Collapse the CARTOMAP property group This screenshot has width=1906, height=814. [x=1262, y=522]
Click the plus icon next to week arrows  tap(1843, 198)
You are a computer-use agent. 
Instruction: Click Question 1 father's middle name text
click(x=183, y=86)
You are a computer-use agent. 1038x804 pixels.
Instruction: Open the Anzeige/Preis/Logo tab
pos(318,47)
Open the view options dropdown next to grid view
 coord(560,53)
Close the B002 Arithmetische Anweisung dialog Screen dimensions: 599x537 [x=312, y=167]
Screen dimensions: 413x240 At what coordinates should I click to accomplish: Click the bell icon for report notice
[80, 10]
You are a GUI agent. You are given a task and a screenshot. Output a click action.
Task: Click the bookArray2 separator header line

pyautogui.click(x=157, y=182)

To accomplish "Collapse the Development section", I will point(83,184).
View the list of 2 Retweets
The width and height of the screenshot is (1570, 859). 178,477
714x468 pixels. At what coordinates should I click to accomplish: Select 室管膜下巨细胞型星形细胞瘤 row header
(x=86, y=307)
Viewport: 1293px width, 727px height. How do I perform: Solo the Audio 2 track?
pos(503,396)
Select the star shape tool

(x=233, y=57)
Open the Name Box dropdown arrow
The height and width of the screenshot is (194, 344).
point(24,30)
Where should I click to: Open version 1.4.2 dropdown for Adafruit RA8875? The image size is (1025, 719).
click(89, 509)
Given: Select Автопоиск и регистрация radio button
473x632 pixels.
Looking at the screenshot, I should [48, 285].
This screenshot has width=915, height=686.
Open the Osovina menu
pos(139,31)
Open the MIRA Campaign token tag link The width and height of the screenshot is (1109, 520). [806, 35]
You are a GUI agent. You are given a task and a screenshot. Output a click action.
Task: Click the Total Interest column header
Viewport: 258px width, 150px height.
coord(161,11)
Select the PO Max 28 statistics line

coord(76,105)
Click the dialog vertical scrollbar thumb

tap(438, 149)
....................
**What is asked:** Rewrite the records above, replacing each "Instruction" with "Command" and keeping everything else unchanged.

**Complete answer:**
Collapse the CARTOMAP property group This screenshot has width=1906, height=814. [x=1262, y=522]
Click the plus icon next to week arrows  tap(1843, 198)
You are a computer-use agent. 
Command: Click Question 1 father's middle name text
click(x=183, y=86)
You are a computer-use agent. 1038x804 pixels.
Command: Open the Anzeige/Preis/Logo tab
pos(318,47)
Open the view options dropdown next to grid view
 coord(560,53)
Close the B002 Arithmetische Anweisung dialog Screen dimensions: 599x537 [x=312, y=167]
Screen dimensions: 413x240 At what coordinates should I click to accomplish: Click the bell icon for report notice
[80, 10]
You are a GUI agent. You are given a task and a screenshot. Output a click action.
Task: Click the bookArray2 separator header line

pyautogui.click(x=157, y=182)

To accomplish "Collapse the Development section", I will point(83,184).
View the list of 2 Retweets
The width and height of the screenshot is (1570, 859). 178,477
714x468 pixels. At what coordinates should I click to accomplish: Select 室管膜下巨细胞型星形细胞瘤 row header
(x=86, y=307)
Viewport: 1293px width, 727px height. How do I perform: Solo the Audio 2 track?
pos(503,396)
Select the star shape tool

(x=233, y=57)
Open the Name Box dropdown arrow
The height and width of the screenshot is (194, 344).
point(24,30)
Where should I click to: Open version 1.4.2 dropdown for Adafruit RA8875? The image size is (1025, 719).
click(89, 509)
Given: Select Автопоиск и регистрация radio button
473x632 pixels.
Looking at the screenshot, I should [48, 285].
This screenshot has width=915, height=686.
Open the Osovina menu
pos(139,31)
Open the MIRA Campaign token tag link The width and height of the screenshot is (1109, 520). [806, 35]
You are a GUI agent. You are given a task and a screenshot. Output a click action.
Task: Click the Total Interest column header
Viewport: 258px width, 150px height.
coord(161,11)
Select the PO Max 28 statistics line

coord(76,105)
Click the dialog vertical scrollbar thumb

tap(438, 149)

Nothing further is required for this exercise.